(Your instructions) Each record that follows is to be transcribed exactly, excluding its images.

::: Dataset records

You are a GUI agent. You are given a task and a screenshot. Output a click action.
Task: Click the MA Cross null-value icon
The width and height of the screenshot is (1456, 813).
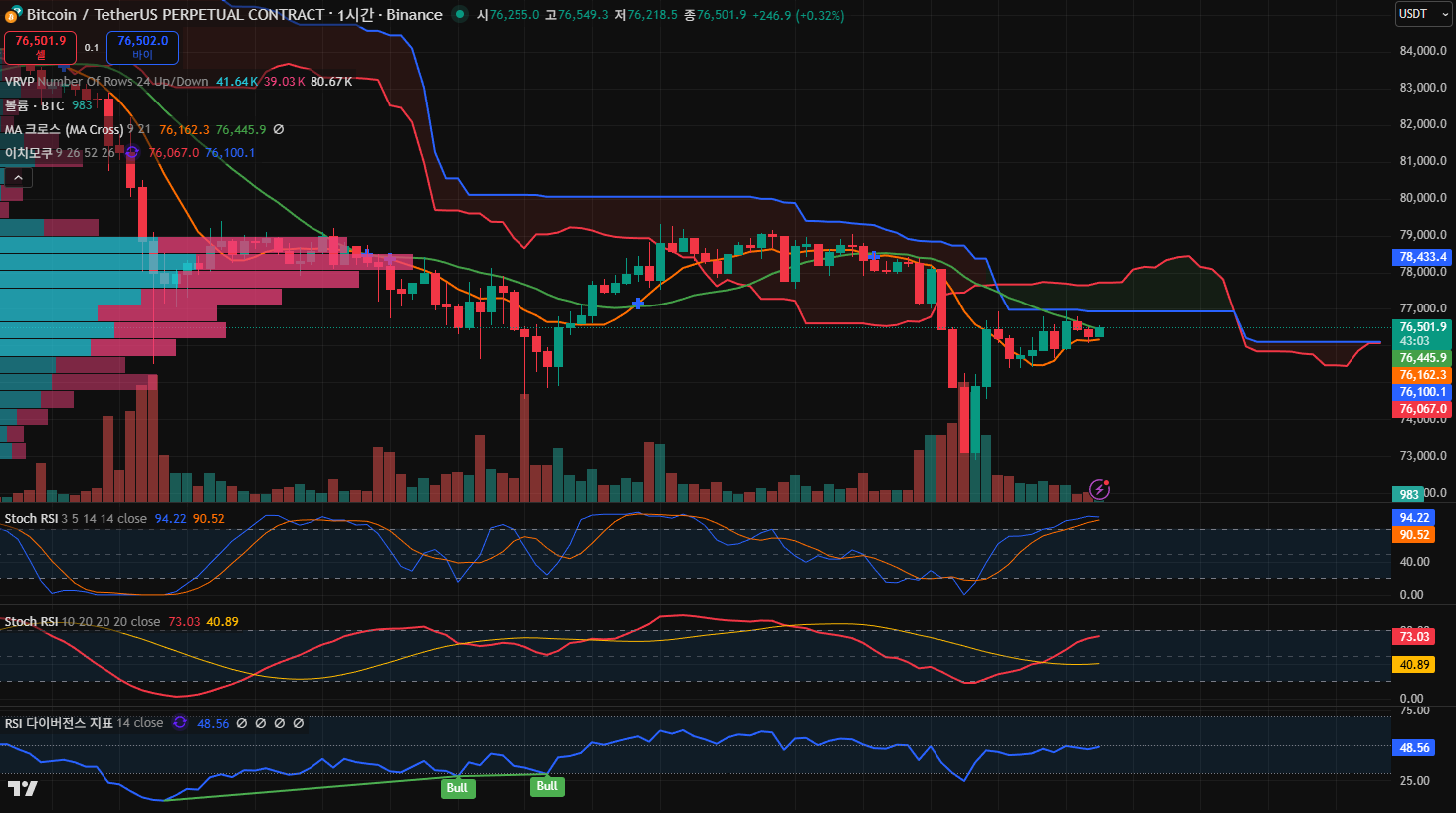pos(279,130)
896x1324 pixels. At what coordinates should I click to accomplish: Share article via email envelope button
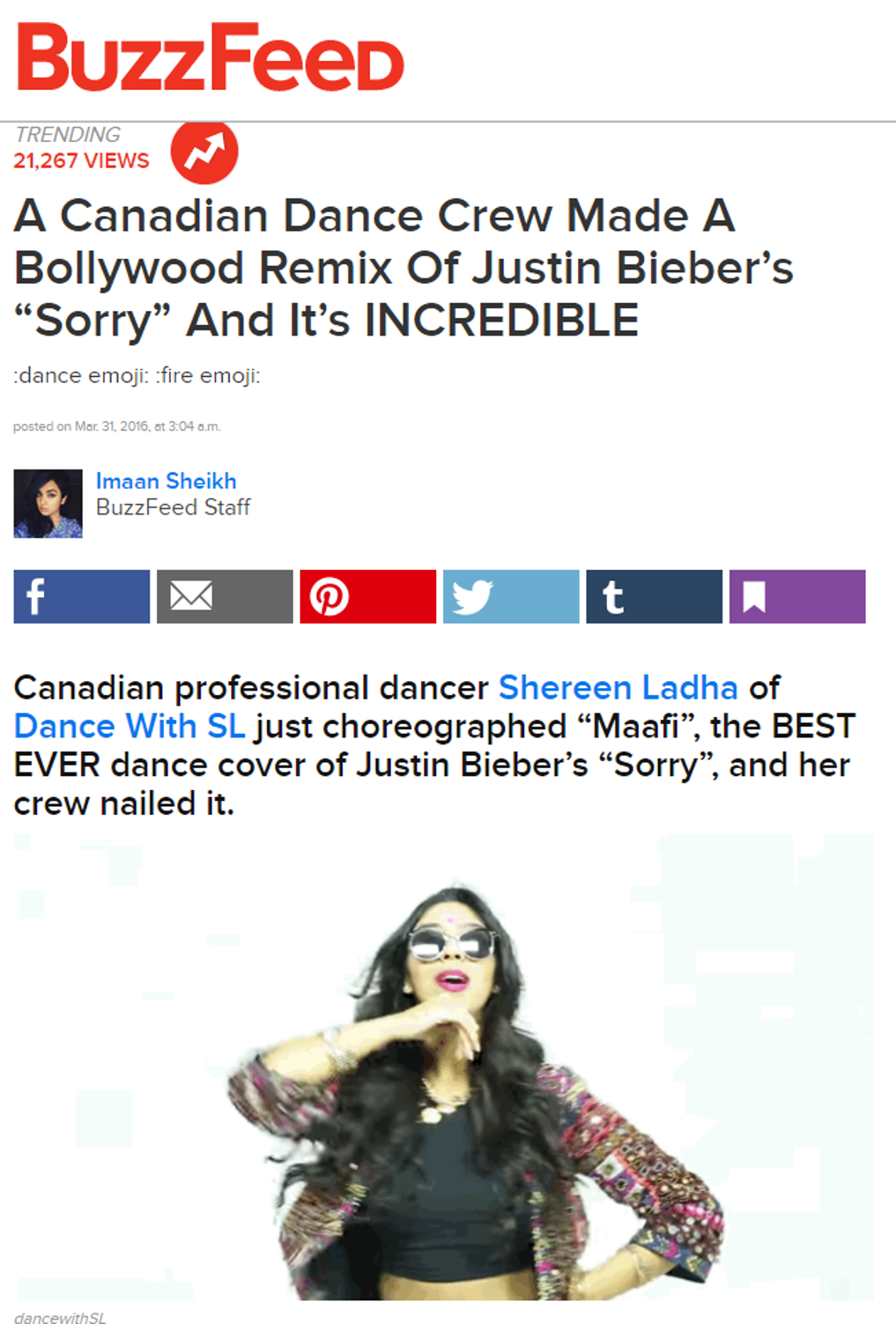pos(225,596)

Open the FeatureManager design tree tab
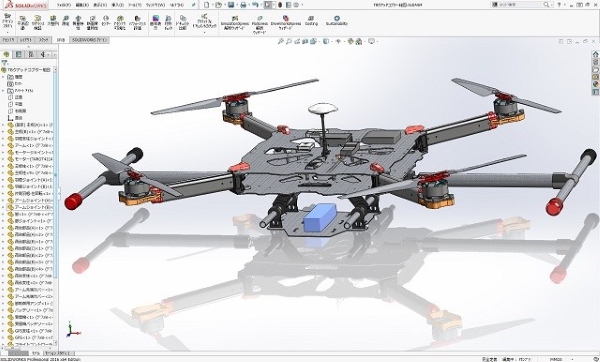(6, 54)
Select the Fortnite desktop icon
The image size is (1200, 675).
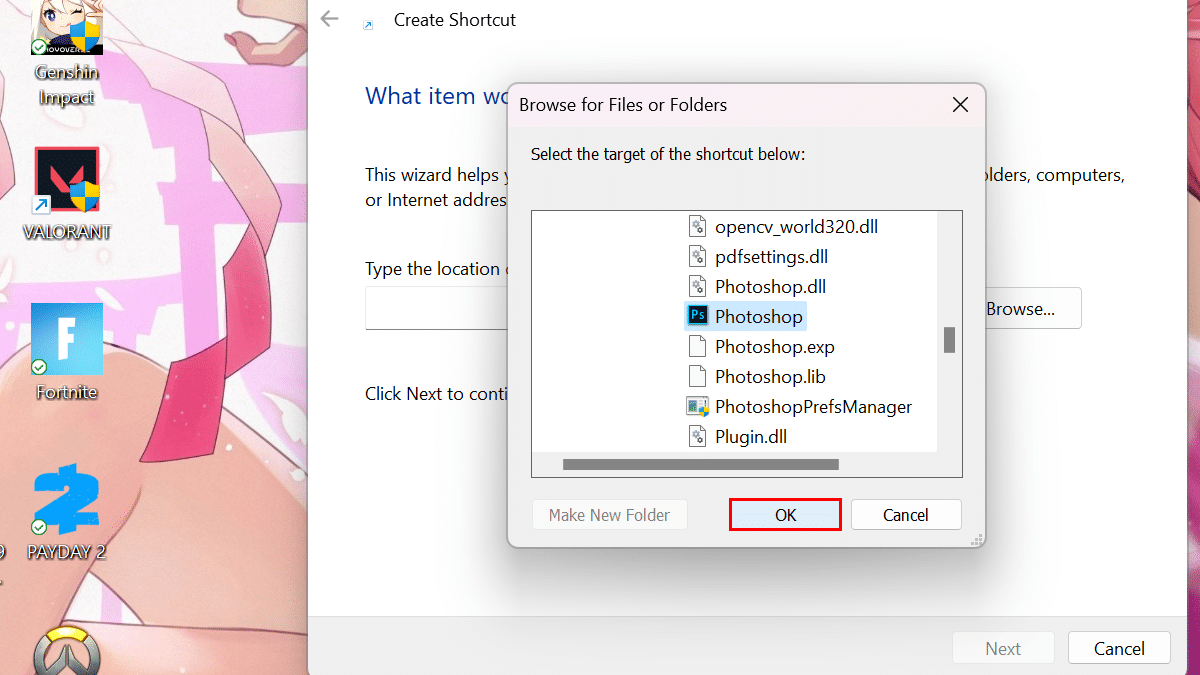point(67,340)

::::::

(Answer area)
You are a GUI agent. You are given a task and a screenshot. Output a click action.
Task: Click the MA Cross null-value icon
The width and height of the screenshot is (1456, 813).
pos(279,130)
896x1324 pixels. At what coordinates should I click to accomplish: Share article via email envelope button
pos(225,596)

Open the FeatureManager design tree tab
(6, 54)
Select the Fortnite desktop icon
The image size is (1200, 675).
point(67,340)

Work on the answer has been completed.